### TEXTO DE LECTURA
● ● ●

Nuestro sistema educativo dedica grandes recursos a la enseñanza de un segundo idioma, en particular al inglés, y el aprendizaje está incorporado a la totalidad de los colegios, al 89% de las escuelas y al 18% de los centros preescolares. Los resultados, sin embargo, no reflejan el esfuerzo nacional. Sin duda, algo funciona mal y debemos corregirlo con urgencia.
Tal como informamos en nuestra edición del 26 de abril, después de pasar 11 años recibiendo cursos de ese idioma, apenas un 15% de la población entre 18 y 35 años –la que mayor dominio tiene–, es capaz de manejarlo adecuadamente. La nota promedio de los exámenes de bachillerato en inglés bajó de 83 en el año 2000 a 69 en el 2014. Además, según el índice de dominio del inglés como segundo idioma ( English Proficiency Index ), dado a conocer el pasado año por la empresa Education First, Costa Rica ocupa el lugar número 43 entre los 63 países analizados.
Las consecuencias de este pobre desempeño son evidentes. Si, como ha sido demostrado de sobra, el inglés es un factor multiplicador de las oportunidades de trabajo e impulsor de mejores salarios, los jóvenes que no logran aprenderlo ingresan al mercado laboral con evidentes desventajas. También ven reducidas sus oportunidades de superación académica, por la gran cantidad de información y conocimientos que circula en ese idioma y por su uso generalizado en programas de posgrado e investigación.
Como el dominio de lenguas extranjeras es sustancialmente menor entre quienes proceden de centros de educación públicos, la baja calidad de su enseñanza acentúa las desigualdades socioeconómicas, con consecuencias que pueden durar para toda la vida. La diferencia se acentúa entre zonas rurales y urbanas.
Sin duda, es admirable que, conscientes de la importancia del bilingüismo, varios padres de familia paguen clases privadas a sus hijos; sin embargo, esta no es la solución que el país requiere. Al contrario, necesitamos elevar sustancialmente la calidad general de la enseñanza mediante una adecuada mezcla entre mejores planes de estudio y un uso más dinámico y creativo de las tecnologías de información y comunicación. Un factor clave es la escogencia más rigurosa de los docentes, a quienes se les debe brindar mejor capacitación y evaluarles el desempeño. A esto deben añadirse programas de extensión que faciliten el entrenamiento de adultos, ya sea desde instituciones estatales –como, por ejemplo, el INA– o mediante alianzas público-privadas.

● ● ●

### PREGUNTAS POR RESPONDER
A - Transcribe del texto sobre la enseñanza del inglés todo lo que va desde "Las consecuencias de" hasta "rurales y urbanas.", ambos incluidos.
B - Retoma el texto sobre la enseñanza del inglés justo después de su última oración y continúalo.

● ● ●

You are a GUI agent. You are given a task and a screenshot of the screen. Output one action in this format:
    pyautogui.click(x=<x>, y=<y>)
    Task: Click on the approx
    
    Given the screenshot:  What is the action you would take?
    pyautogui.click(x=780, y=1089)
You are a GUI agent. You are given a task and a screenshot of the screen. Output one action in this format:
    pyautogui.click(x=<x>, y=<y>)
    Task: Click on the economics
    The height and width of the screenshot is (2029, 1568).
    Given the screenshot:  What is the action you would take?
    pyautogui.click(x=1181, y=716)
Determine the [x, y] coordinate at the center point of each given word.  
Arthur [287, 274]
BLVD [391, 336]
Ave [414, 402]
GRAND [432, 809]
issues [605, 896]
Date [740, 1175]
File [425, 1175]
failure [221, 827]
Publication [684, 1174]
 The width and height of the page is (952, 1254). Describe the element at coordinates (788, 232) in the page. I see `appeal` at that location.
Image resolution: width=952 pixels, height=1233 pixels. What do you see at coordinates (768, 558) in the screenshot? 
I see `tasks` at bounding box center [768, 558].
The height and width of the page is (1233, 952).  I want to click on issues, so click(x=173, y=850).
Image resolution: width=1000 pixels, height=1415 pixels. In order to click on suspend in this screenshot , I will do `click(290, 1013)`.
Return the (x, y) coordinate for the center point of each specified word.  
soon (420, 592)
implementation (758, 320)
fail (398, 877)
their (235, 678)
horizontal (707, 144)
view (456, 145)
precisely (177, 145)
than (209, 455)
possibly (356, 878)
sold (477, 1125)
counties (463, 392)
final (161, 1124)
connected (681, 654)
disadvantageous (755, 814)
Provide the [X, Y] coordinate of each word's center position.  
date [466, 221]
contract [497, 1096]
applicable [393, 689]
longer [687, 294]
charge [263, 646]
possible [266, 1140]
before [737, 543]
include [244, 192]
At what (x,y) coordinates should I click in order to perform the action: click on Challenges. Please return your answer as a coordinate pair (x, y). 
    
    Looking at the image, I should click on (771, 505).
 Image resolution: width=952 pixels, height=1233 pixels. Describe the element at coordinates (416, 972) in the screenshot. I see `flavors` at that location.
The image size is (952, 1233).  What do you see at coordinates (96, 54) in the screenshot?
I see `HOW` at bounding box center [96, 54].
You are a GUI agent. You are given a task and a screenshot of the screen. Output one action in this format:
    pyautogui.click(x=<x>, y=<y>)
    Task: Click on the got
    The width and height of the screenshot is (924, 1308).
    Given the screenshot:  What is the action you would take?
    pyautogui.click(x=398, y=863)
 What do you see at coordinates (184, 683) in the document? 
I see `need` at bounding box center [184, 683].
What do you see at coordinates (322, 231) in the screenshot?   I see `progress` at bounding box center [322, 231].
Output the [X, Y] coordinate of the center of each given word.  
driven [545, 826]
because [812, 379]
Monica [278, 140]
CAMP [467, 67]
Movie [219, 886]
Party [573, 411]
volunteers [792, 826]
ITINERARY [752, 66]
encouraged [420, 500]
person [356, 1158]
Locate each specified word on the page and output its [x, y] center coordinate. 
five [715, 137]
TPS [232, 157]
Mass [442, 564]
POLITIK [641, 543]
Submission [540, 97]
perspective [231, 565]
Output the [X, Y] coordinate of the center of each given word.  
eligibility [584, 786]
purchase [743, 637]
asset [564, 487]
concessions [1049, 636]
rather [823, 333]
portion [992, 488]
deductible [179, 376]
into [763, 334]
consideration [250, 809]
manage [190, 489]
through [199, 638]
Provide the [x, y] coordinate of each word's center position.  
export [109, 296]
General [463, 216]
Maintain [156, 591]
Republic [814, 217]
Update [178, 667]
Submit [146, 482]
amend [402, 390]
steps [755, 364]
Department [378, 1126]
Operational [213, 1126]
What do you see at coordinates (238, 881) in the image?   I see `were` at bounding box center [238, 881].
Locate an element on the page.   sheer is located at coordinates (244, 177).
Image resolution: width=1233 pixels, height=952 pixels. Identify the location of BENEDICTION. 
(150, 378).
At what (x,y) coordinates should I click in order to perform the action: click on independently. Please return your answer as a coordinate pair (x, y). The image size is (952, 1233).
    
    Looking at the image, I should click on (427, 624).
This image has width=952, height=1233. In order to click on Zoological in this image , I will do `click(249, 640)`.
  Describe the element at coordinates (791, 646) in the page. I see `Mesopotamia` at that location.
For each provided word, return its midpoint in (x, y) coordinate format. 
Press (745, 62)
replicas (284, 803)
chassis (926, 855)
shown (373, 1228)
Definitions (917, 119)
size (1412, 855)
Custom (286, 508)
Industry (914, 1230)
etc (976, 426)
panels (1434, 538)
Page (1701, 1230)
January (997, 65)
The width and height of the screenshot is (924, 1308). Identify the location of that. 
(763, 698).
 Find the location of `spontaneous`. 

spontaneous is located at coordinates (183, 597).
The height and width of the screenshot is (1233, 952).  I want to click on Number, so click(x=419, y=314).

● ● ●

### RESPUESTAS POR PUNTO
A -
Las consecuencias de este pobre desempeño son evidentes. Si, como ha sido demostrado de sobra, el inglés es un factor multiplicador de las oportunidades de trabajo e impulsor de mejores salarios, los jóvenes que no logran aprenderlo ingresan al mercado laboral con evidentes desventajas. También ven reducidas sus oportunidades de superación académica, por la gran cantidad de información y conocimientos que circula en ese idioma y por su uso generalizado en programas de posgrado e investigación.
Como el dominio de lenguas extranjeras es sustancialmente menor entre quienes proceden de centros de educación públicos, la baja calidad de su enseñanza acentúa las desigualdades socioeconómicas, con consecuencias que pueden durar para toda la vida. La diferencia se acentúa entre zonas rurales y urbanas.

B -
El Ministerio de Educación Pública planea, para el próximo año, poner en ejecución nuevos programas de estudio del inglés, con mayor énfasis en el aprendizaje interactivo. Partiendo de que estén bien concebidos y que puedan reforzarse con un acceso generalizado a las plataformas digitales, se incrementarán las posibilidades de superación. Pero el impacto se quedará a medias si no avanzamos sustancialmente en la calidad y competencia de los educadores, la cual, según los más recientes datos disponibles –del 2007 y 2008–, es sumamente pobre. En esos años, la mitad de los que fueron evaluados apenas demostró un nivel intermedio del idioma, a pesar de contar con título universitario.
El anterior punto resalta un desafío mucho más general, al cual nos referimos en un editorial publicado hace algunas semanas: la necesidad de que la evaluación de los docentes, con sus consecuentes programas de capacitación, reconocimientos y eventuales sanciones, se convierta en una práctica permanente en nuestro sistema educativo. A esto debe añadirse una supervisión mucho más rigurosa de las carreras universitarias en educación.
Los datos sobre el dominio del inglés son, en realidad, síntoma de un desafío más amplio. Pero vale la pena afrontarlo, por la gran importancia de este idioma como instrumento para adquirir mayores conocimientos y como un rápido movilizador de oportunidades.